(EXERCISE)
Among the entries below, how many lines hold "Zezwolenia"? Reply with the number only.

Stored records
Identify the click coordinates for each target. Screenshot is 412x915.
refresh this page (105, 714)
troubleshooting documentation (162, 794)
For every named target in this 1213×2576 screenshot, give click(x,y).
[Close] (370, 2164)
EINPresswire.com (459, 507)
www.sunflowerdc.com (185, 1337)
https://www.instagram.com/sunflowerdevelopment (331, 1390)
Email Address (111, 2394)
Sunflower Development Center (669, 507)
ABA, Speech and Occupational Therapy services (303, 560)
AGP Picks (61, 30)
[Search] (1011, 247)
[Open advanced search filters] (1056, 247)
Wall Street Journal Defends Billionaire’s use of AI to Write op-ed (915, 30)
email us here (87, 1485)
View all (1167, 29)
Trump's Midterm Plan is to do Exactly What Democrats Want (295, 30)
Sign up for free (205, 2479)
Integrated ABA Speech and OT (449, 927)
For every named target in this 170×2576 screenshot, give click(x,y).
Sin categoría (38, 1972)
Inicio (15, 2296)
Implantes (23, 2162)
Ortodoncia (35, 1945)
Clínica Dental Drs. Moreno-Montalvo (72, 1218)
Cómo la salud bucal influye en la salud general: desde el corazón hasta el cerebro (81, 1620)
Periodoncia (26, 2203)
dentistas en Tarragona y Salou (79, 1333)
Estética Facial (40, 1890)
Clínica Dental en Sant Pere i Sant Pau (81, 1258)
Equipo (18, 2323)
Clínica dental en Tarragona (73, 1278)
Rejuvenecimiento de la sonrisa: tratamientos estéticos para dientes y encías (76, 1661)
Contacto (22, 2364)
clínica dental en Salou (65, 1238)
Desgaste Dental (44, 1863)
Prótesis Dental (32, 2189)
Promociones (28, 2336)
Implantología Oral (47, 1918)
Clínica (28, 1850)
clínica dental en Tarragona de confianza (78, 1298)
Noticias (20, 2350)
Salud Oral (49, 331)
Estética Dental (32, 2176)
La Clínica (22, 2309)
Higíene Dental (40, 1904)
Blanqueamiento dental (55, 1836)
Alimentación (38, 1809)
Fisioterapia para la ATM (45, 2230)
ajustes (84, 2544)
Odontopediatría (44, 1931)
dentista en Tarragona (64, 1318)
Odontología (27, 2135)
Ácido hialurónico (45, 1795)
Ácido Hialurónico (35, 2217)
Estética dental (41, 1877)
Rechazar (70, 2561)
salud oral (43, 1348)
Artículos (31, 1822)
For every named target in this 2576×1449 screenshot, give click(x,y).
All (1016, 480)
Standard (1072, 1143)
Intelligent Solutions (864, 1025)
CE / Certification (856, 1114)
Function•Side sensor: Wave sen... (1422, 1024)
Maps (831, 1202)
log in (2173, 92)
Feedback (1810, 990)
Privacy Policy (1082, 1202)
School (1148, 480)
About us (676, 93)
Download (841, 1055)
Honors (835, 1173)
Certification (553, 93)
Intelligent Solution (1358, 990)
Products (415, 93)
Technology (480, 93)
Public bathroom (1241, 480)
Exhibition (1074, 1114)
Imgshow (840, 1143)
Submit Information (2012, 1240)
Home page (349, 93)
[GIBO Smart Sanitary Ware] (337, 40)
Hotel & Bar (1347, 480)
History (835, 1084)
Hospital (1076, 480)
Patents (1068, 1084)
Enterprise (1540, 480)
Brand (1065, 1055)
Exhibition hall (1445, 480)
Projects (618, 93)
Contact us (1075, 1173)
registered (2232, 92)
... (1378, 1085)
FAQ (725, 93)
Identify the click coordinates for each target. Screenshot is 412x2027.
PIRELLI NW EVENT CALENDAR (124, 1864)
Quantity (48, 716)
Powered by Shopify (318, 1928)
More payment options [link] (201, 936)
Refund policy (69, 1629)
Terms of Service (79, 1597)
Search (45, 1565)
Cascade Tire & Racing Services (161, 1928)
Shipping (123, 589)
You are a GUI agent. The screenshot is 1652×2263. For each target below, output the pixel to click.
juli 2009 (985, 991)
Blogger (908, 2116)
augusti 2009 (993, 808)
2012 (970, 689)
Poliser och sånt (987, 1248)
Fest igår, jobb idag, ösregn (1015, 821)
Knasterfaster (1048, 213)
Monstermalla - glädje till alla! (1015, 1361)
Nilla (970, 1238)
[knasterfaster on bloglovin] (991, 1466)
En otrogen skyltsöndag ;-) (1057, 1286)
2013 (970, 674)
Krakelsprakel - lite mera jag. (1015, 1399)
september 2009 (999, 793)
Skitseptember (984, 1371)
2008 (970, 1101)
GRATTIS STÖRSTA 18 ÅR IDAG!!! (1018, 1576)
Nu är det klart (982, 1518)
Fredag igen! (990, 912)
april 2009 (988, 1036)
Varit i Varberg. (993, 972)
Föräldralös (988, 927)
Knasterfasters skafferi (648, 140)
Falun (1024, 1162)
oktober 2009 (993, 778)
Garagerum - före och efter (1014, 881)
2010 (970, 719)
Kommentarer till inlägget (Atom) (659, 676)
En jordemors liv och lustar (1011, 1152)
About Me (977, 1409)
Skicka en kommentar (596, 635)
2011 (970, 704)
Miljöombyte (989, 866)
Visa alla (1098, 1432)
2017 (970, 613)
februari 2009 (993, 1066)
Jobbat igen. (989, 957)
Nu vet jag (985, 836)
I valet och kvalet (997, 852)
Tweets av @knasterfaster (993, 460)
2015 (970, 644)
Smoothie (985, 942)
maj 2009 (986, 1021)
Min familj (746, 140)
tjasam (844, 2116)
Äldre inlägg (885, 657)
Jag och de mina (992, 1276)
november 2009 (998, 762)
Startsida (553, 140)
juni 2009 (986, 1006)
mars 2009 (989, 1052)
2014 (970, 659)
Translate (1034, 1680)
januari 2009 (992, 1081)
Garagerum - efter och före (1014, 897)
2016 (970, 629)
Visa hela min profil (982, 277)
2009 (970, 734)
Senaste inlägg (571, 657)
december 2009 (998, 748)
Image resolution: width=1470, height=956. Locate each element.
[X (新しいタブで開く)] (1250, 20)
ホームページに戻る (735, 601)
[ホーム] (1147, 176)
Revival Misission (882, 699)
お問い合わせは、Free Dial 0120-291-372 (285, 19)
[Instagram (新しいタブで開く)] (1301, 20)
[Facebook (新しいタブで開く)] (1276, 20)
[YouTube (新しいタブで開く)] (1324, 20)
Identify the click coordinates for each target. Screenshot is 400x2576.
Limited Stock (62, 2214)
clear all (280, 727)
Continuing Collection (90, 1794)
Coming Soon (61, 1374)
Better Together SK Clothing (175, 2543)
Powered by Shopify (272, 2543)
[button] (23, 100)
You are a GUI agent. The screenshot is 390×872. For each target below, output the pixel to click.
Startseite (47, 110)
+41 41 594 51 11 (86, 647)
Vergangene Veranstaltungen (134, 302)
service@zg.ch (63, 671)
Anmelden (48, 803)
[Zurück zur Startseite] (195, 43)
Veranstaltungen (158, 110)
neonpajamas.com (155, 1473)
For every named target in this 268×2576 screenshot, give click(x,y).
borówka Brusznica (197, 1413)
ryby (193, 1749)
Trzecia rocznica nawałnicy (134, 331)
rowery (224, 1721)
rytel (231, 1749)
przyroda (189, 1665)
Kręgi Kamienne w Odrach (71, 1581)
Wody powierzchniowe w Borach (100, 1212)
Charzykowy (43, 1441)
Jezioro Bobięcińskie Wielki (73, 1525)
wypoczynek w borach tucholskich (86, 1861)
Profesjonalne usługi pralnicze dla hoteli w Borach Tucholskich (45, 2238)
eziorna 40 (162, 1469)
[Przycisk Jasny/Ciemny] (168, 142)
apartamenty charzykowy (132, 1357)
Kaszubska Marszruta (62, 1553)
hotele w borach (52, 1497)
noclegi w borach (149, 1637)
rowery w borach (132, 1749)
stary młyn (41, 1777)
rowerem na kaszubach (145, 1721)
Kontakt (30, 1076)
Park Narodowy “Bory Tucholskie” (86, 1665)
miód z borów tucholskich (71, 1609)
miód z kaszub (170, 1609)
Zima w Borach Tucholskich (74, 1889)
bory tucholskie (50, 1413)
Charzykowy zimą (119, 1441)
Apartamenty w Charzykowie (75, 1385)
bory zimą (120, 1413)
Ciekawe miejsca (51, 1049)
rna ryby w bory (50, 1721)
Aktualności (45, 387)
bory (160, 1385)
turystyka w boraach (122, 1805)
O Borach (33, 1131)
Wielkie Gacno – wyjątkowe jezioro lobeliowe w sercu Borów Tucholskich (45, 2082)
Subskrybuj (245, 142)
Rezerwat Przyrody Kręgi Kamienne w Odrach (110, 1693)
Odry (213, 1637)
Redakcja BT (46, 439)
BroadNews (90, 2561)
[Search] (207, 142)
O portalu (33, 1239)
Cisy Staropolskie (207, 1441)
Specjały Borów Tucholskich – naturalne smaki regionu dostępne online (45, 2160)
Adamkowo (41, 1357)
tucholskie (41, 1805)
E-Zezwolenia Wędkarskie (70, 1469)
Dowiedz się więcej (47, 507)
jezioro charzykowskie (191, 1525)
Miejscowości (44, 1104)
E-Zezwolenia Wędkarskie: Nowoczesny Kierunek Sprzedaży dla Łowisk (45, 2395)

(EXERCISE SOLUTION)
2